Element and text location data:
____________
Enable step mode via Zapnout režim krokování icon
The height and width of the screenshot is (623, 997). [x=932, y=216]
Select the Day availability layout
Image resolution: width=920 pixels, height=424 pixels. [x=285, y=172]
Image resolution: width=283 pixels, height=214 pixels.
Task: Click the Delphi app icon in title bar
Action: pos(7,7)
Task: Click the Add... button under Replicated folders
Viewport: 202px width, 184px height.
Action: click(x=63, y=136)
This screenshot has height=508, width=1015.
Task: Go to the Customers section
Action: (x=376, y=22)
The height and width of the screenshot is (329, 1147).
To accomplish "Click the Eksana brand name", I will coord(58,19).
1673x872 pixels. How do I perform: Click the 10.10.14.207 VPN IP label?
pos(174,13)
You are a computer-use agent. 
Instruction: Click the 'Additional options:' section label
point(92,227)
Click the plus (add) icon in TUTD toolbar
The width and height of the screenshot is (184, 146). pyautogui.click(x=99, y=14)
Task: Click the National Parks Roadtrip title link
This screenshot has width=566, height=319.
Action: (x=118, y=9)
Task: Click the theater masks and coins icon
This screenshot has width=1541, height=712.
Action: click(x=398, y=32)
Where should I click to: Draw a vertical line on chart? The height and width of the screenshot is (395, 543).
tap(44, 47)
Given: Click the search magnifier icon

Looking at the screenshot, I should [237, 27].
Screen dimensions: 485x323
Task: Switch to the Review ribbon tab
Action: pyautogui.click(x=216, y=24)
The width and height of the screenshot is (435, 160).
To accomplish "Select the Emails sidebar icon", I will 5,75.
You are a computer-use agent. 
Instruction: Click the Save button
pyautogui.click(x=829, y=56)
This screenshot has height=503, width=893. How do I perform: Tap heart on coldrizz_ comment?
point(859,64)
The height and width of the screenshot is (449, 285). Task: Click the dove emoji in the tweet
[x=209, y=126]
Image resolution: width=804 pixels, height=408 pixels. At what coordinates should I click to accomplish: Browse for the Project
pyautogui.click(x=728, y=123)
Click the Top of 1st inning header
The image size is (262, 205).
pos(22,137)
____________
INSTRUCTIONS TO FOLLOW - Put all the rows into a numbered list, leaving out the blank lines.

FULL SOLUTION -
1. Enable step mode via Zapnout režim krokování icon
2. The height and width of the screenshot is (623, 997). [x=932, y=216]
3. Select the Day availability layout
4. Image resolution: width=920 pixels, height=424 pixels. [x=285, y=172]
5. Image resolution: width=283 pixels, height=214 pixels.
6. Task: Click the Delphi app icon in title bar
7. Action: pos(7,7)
8. Task: Click the Add... button under Replicated folders
9. Viewport: 202px width, 184px height.
10. Action: click(x=63, y=136)
11. This screenshot has height=508, width=1015.
12. Task: Go to the Customers section
13. Action: (x=376, y=22)
14. The height and width of the screenshot is (329, 1147).
15. To accomplish "Click the Eksana brand name", I will coord(58,19).
16. 1673x872 pixels. How do I perform: Click the 10.10.14.207 VPN IP label?
17. pos(174,13)
18. You are a computer-use agent. 
19. Instruction: Click the 'Additional options:' section label
20. point(92,227)
21. Click the plus (add) icon in TUTD toolbar
22. The width and height of the screenshot is (184, 146). pyautogui.click(x=99, y=14)
23. Task: Click the National Parks Roadtrip title link
24. This screenshot has width=566, height=319.
25. Action: (x=118, y=9)
26. Task: Click the theater masks and coins icon
27. This screenshot has width=1541, height=712.
28. Action: click(x=398, y=32)
29. Where should I click to: Draw a vertical line on chart? The height and width of the screenshot is (395, 543).
30. tap(44, 47)
31. Given: Click the search magnifier icon
32. Looking at the screenshot, I should [237, 27].
33. Screen dimensions: 485x323
34. Task: Switch to the Review ribbon tab
35. Action: pyautogui.click(x=216, y=24)
36. The width and height of the screenshot is (435, 160).
37. To accomplish "Select the Emails sidebar icon", I will 5,75.
38. You are a computer-use agent. 
39. Instruction: Click the Save button
40. pyautogui.click(x=829, y=56)
41. This screenshot has height=503, width=893. How do I perform: Tap heart on coldrizz_ comment?
42. point(859,64)
43. The height and width of the screenshot is (449, 285). Task: Click the dove emoji in the tweet
44. [x=209, y=126]
45. Image resolution: width=804 pixels, height=408 pixels. At what coordinates should I click to accomplish: Browse for the Project
46. pyautogui.click(x=728, y=123)
47. Click the Top of 1st inning header
48. The image size is (262, 205).
49. pos(22,137)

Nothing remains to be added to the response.